Il parere del neuroscienziato Pascal Kaufmann

Un altro illustre esperto è stato intervistato dalla rivista specializzata ZD NET. Pascal Kaufmann è un neuroscienziato e imprenditore che ha   una visione più scettica sullo stato attuale dell’intelligenza artificiale, in particolare sull’analogia tra cervello umano e computer.  Qualche anno addietro ha creato la fondazione Mindfire dedicata al progresso dell’IA in modo aperto, responsabile ed etico.

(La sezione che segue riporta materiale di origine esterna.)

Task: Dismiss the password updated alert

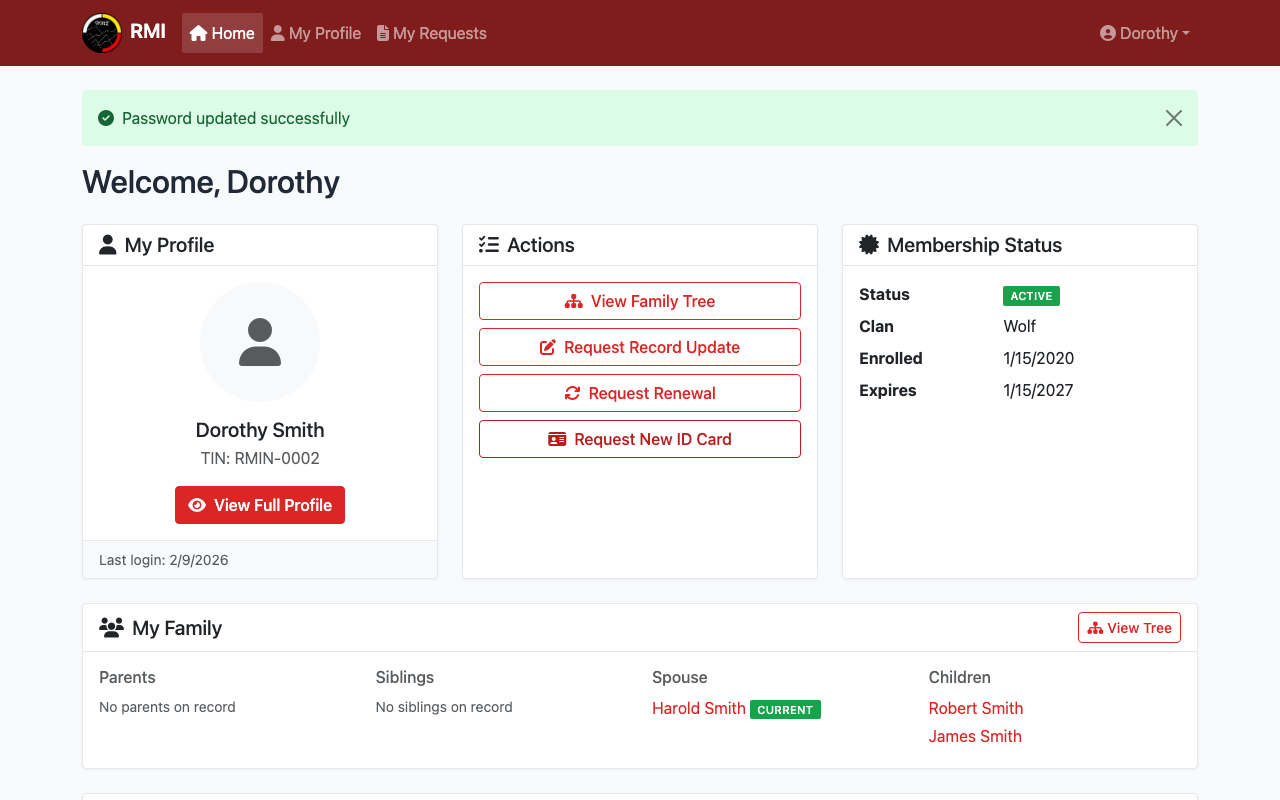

Secondo Kaufmann, l’intelligenza è definita come la capacità di risolvere problemi completamente nuovi. I modelli di linguaggio di grandi dimensioni come GPT-4, quindi, si limitano a imitare l’intelligenza senza possederla veramente. In particolare, non hanno la capacità di affrontare sfide nuove. Ad esempio, possono generare poesie e scrivere codici perché sono stati addestrati su contenuti esistenti. Ma non possono svolgere compiti astratti, come comprendere l’umorismo o provare empatia. “Ci sono alcune persone che trattano il termine ‘IA’ come se significasse semplicemente ‘straordinaria innovazione’. Ma quando guardi alla prospettiva scientifica, puoi effettivamente misurare e definire l’intelligenza. Essa verrebbe misurata come la tua capacità di affrontare problemi inesplorati, risolvere qualcosa che è completamente nuovo. I grandi modelli linguistici come ChatGPT non sono in grado di affrontare nulla che non abbiano mai incontrato prima: la loro intelligenza è zero!” Nonostante questo giudizio tranchant, Kaufmann vede i nuovi modelli generativi come un progresso significativo nelle capacità dell’IA, tanto da poter rivoluzionare una serie di settori. Possono produrre lavori creativi e visivi in ​​modo efficiente, riducendo significativamente i costi e i tempi di consegna, e generare soluzioni più creative a problemi unici rispetto agli umani, grazie al loro accesso a un vasto serbatoio di informazioni. L’IA generativa offre grosse opportunità nell’illustrazione e nel cinema, dove gli esseri umani virtuali possono essere generati e controllati in modo più conveniente rispetto agli uomini nella vita reale. Inoltre, analizzando la misurazione dell’intelligenza, lo studioso di origine svizzera ha notato che Mindfire ha stabilito un nuovo record risolvendo oltre il 30% dei puzzle in un test del Quoziente d’intelligenza dell’IA, un 10 % in più rispetto a prima. Kaufmann definisce i modelli di intelligenza artificiale GPT-3 e GPT-4 come una “rivoluzione dell’utilità” che accelererà gli sviluppi tecnologici, ma non un percorso diretto per raggiungere l‘intelligenza generale artificiale (AGI), l’IA con intelligenza a livello umano.

Conclusioni

Insomma, è tutta una vicenda in divenire, e forse non è davvero possibile prevedere fino a dove potrà spingersi l’IA senza fare correre i gravi rischi per l’Umanità paventati dai sottoscrittori della lettera – appello con il quale abbiamo aperto questo articolo. Il fatto certo è che il suo utilizzo non può rimanere deregolamentato, e che bisogna intervenire subito, come dimostrano sia – per aspetti più particolari e circostanziati – il provvedimento del Garante italiano della Privacy, che la lettera-appello.